- **Activity**: Reproduce the article on Aliza Kaplan's awards word for word, everything from "These awards include" down to "of the CRJC.".

[[ Passage, beginning ]]

Professor of Lawyering and Director of the Criminal Justice Reform Clinic (CJRC) Aliza Kaplan received four distinct awards this summer and fall for her work in criminal justice.
These awards include the American Constitution Society Oregon Lawyer Chapter’s 2022 Hans Linde Award, the Oregon Criminal Defense Lawyers Association (OCDLA) President’s Award, the Oregon State Bar (OSB) Award of Merit and the Juneteenth Award from the Uhura Sassa Culture Group at the Oregon State Penitentiary which she received on behalf of the CRJC.
Associate Dean of Law School Faculty and Professor of Law John Parry, a colleague of Kaplan’s, is thrilled to see her work be given such credit.
“Aliza Kaplan’s unrelenting determination to seek justice is admirable and inspiring,” Parry said to the Lewis & Clark Law Newsroom. “We have watched her question the huge forces of status quo and advocate for those who have little voice in our criminal justice system in Oregon. We are so proud of what she and her Criminal Justice Reform Clinic students and staff have accomplished.”
Each award recognizes a different aspect of Kaplan’s work. The Hans Linde Award is “intended to honor Oregonians who promote the values of individual rights and liberties, genuine equality, access to justice, and the rule of law,” according to the American Constitution Society website. The OCDLA, affiliated with National Criminal Defense Lawyers Association, is an organization of defense lawyers as well as public defenders. They specifically honored her work in legislation, litigation, and teaching.
“The defense community in Oregon is filled with so many terrific attorneys and fighters for justice,” Kaplan said to the LC Law Newsroom. She expressed that she was honored to receive this award from her peers.
The Uhura Sassa Culture Group, a Black cultural group in the Oregon State Penitentiary that offers vocational and educational opportunities, presented their first ever Juneteenth Award to the CJRC as part of their Juneteenth celebration this summer. As director, Kaplan accepted this award on behalf of the clinic.
The SJRC allows students to get hands-on experience with casework in a variety of issues including clemency, parole, court access for incarcerated youth, and forensic science. Under Kaplan’s guidance, students have researched and drafted petitions that have been successfully granted by the governor.
“Anything that we can do in our representation or in shining a light on a system or working on policy changes to make it better,” Kaplan said. “That’s what we do here in the clinic and I feel really lucky to work with all the players on this.”

[[ Passage, end ]]
[[ Entries provided, beginning ]]

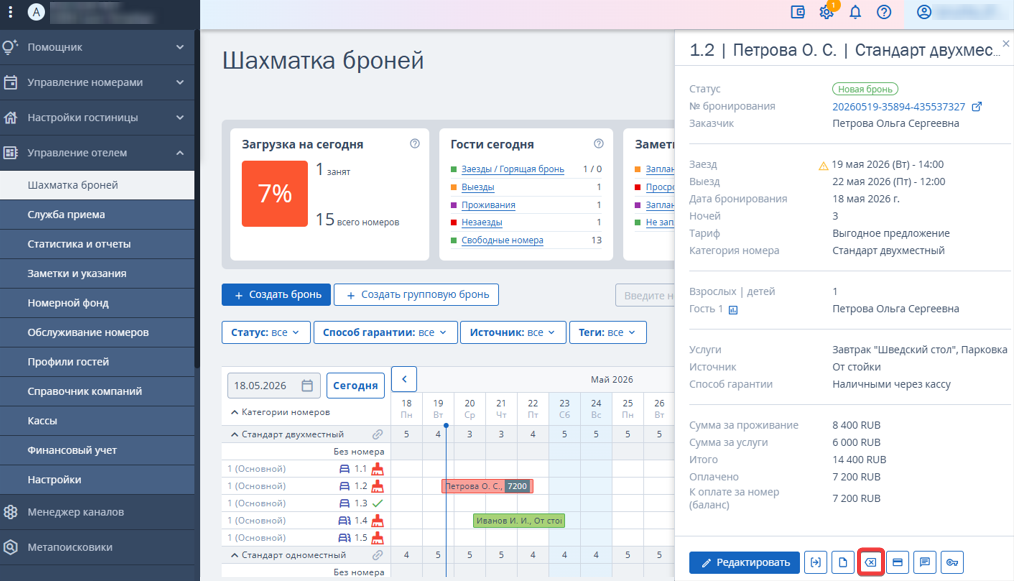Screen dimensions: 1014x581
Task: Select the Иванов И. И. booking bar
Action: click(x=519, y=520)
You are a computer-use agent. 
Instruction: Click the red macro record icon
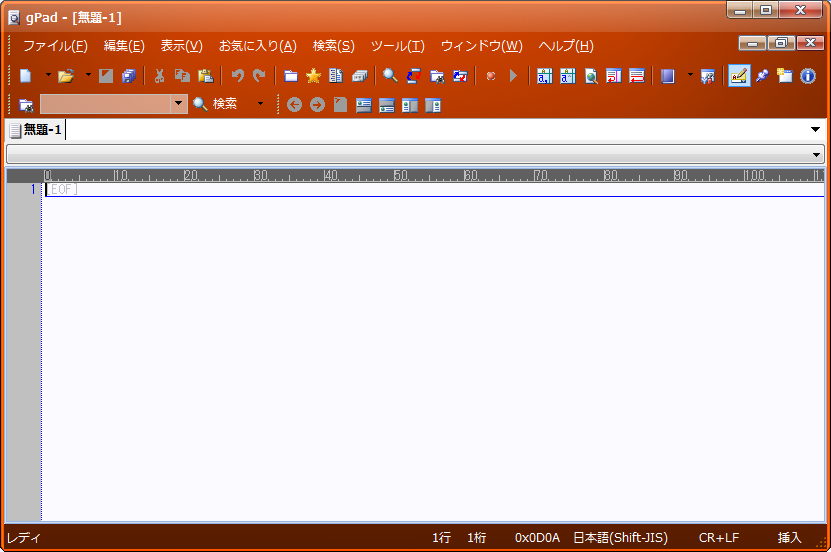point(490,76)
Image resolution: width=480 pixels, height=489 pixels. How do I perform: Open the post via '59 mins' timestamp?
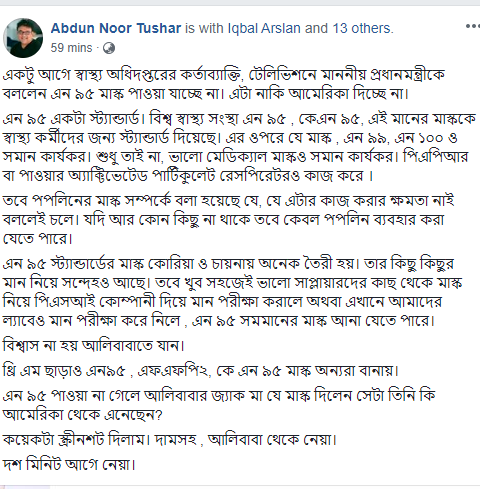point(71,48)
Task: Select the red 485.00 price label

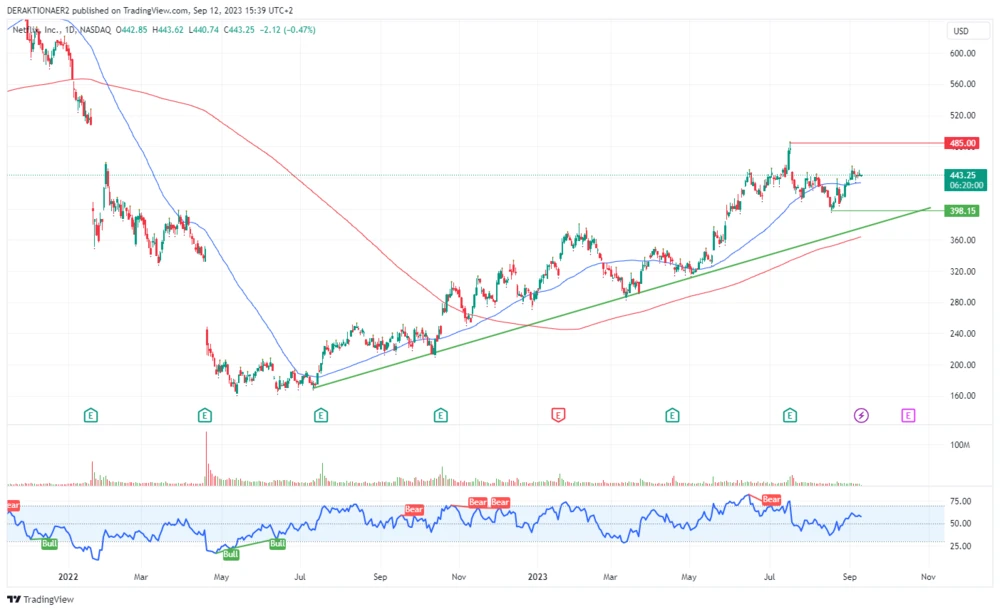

[[ Entries provided, end ]]

- **Result**:
These awards include the American Constitution Society Oregon Lawyer Chapter’s 2022 Hans Linde Award, the Oregon Criminal Defense Lawyers Association (OCDLA) President’s Award, the Oregon State Bar (OSB) Award of Merit and the Juneteenth Award from the Uhura Sassa Culture Group at the Oregon State Penitentiary which she received on behalf of the CRJC.